It’s no surprise that some technologies are still being used today, though in many instances there are modern alternatives, some things are just irreplaceable like that of the basic compass dating back to at least 206BC, though we have GPS devices from our phones to smartwatches, compasses are still a must have tool for the likes of the military, aircraft pilots and even miners assisting their routes underground, and personally I prefer a good old fashioned map and compass when I go hiking, funny enough to switch off from the constraints of technology. 

So with that all said, what other old, ancient and outdated technologies are we still using today?


It may come as a surprise that in parts of Eastern Europe, Russia, China, and Africa the abacus is still being used daily, and it’s not because calculators are expensive. A decent abacus can cost the same and more than a calculator, it is in part because they are more robust to use, making them ideal for the many different environments in which they are used. Those who were taught to use them are generally far better at calculating things in their heads instantly and use the abacus to make those larger more difficult calculations in a shorter time than it would take the average person to key in the numbers on a calculator.

Operating System

Now this may come as quite a bit of a surprise and if it doesn’t it should at least come as a bit of a concern! Many parts of the UK’s and US’s government departments, military devices, even police networks and Ministry of Defence systems run on Windows XP, you know, the operating system that Microsoft released in 2001 and initially stopped supporting back in back 2009, but extended its support to some institutions until 2014, not short of 10 years ago. So why on earth is it still being used today and by the likes of governments and defence?

Well the reason why is not just the fact so much data, software and systems were built on the operating system. Windows XP is the most stable and surprisingly secure version of the operating system Microsoft has built to date, and unsurprisingly the versions of Windows XP used by these departments are heavily modified to meet specific needs, requirements and security. 

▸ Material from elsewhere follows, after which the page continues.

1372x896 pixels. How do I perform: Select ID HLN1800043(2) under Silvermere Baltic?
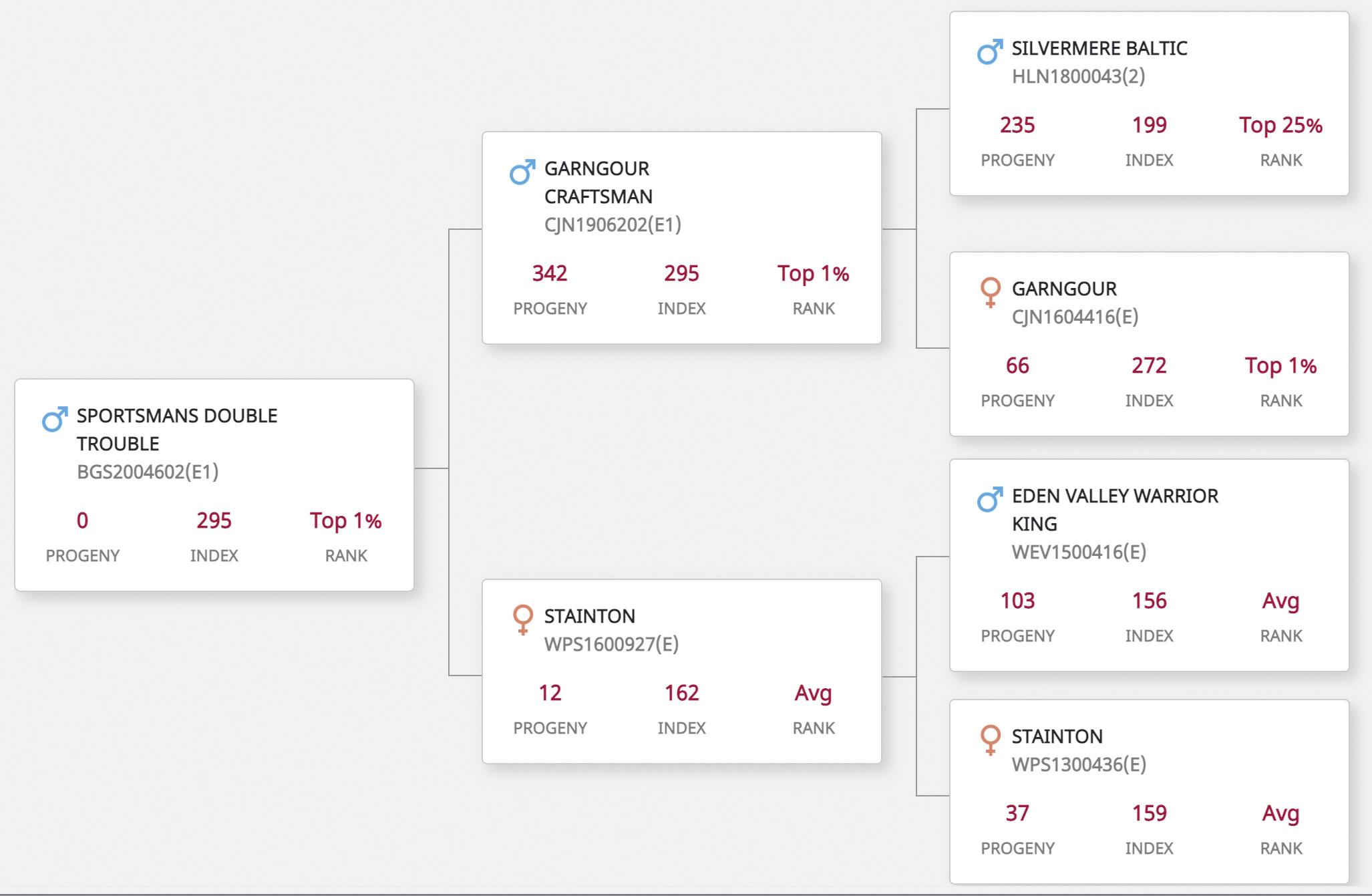coord(1078,76)
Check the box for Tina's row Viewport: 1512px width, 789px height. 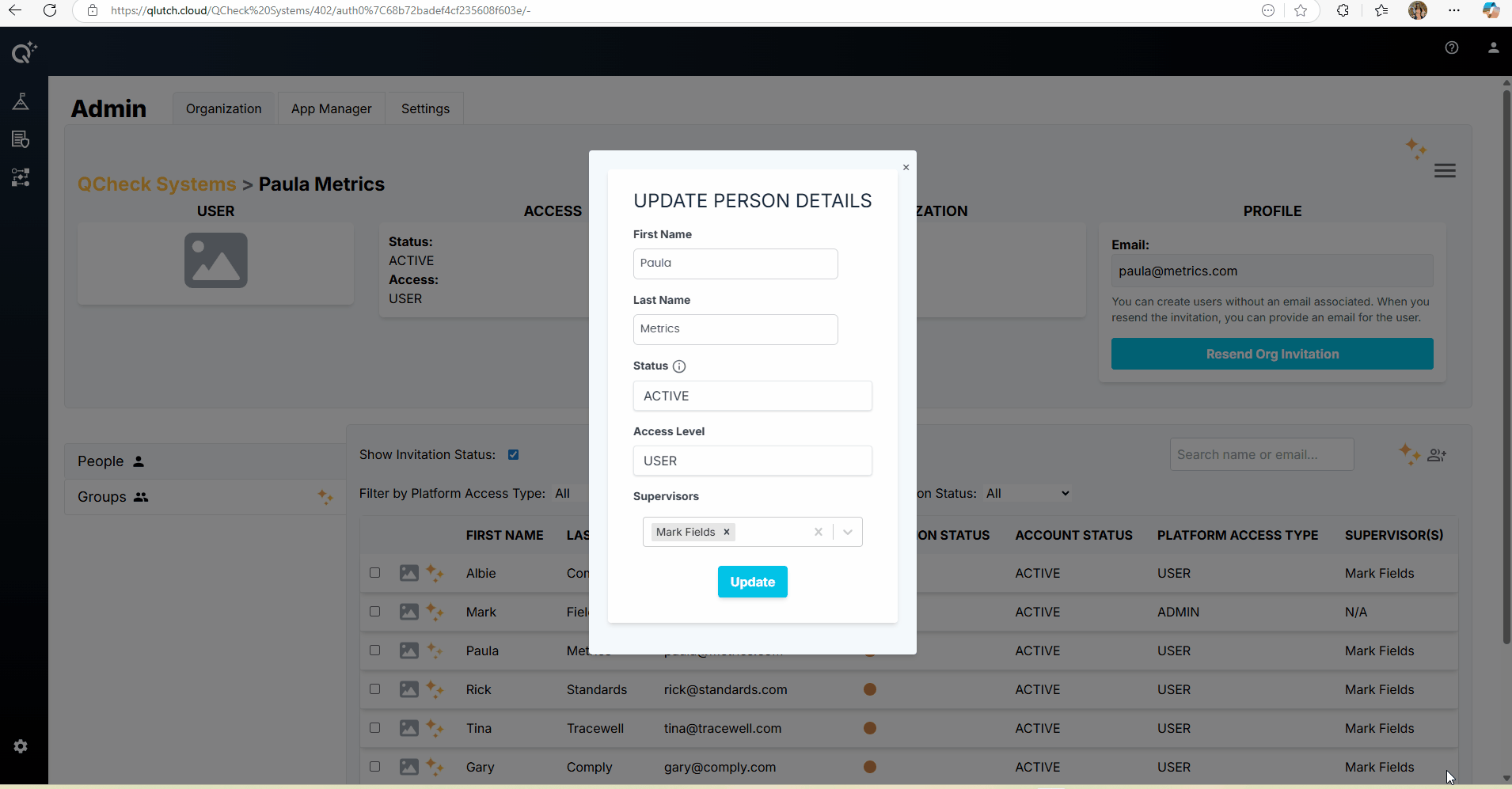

Remember the good old days of the internet, typing into Tim Berners-Lee’s WorldWideWeb browser with slow loading hyper-text format web pages, being fed through to the computer via a dialup internet connection? Well if you are too young to remember then you need to book a holiday to parts of America. From Alabama, Colorado and Delaware to South Dakota, Utah and Washington, 10 million Americans or approximately 3% of the population still use a dial up connection, and you would be forgiven to think that at the very least the majority of these individuals were old people who simply don’t like change and don’t require anything more. However in actuality only a small proportion of these users are old, a good proportion of them either live in poverty and cannot afford broadband, or live in areas where broadband cables still haven’t been laid. 


Our next ingenious piece of kit was first invented almost 150 years ago in 1876, the technology which is accredited to Alexander Graham Bell (that’s a big clue) should also be accredited to Elisha Gray who only missed being hailed as the inventor by just a few hours. If you still can not guess by the date or names mentioned what piece of kit I’m talking about, it’s the landline telephone.

Of course the telephone has come a long way since its first iteration but other than the addition of displays, push buttons, answer machines, hands free and wireless, little has actually changed, and with mobile phones being so superior in what they do and provide, why do we still need and use landlines today? Well your guess is as good as mine! There is unsurprisingly a growing number of households that have done away with their landline phones but for many of us and businesses alike they look to remain, simply because if you are buying broadband for your household the majority of contracts come with a landline, and for businesses keeping recognisable matching business numbers is important from a visual and presence perspective. So until broadband contracts stop including a landline and VOIP is offered across mobiles, landline telephones are here to stay.

Out Of This World

Now for something that will really surprise you. Spacesuits; so we all know roughly about the incredible advancements in space technology. Since the first mission into space in 1961, the first Moon landing in 1969, all the way to the present day with self landing space rockets and Mars rovers, the technology has just gone from strength to strength! So, why then has NASA not replaced the only 11 EMU (Extravehicular Mobility Unit) spacesuits remaining that are tired and constantly in need of repair, which were produced and have continually been used since 1983. Well surprisingly it’s all about the money, in the mid to late 70s it cost up to $22M to produce just one EMU suit, that’s approximately $130M in today’s money, well if you think it costs roughly $80M for a standard space mission then each new suit produced will set back a least one mission per suit, and though the technology built into these suits are outdated, the technology connecting them has improved vastly, so though there is a need to replace them it’s not currently a vital one.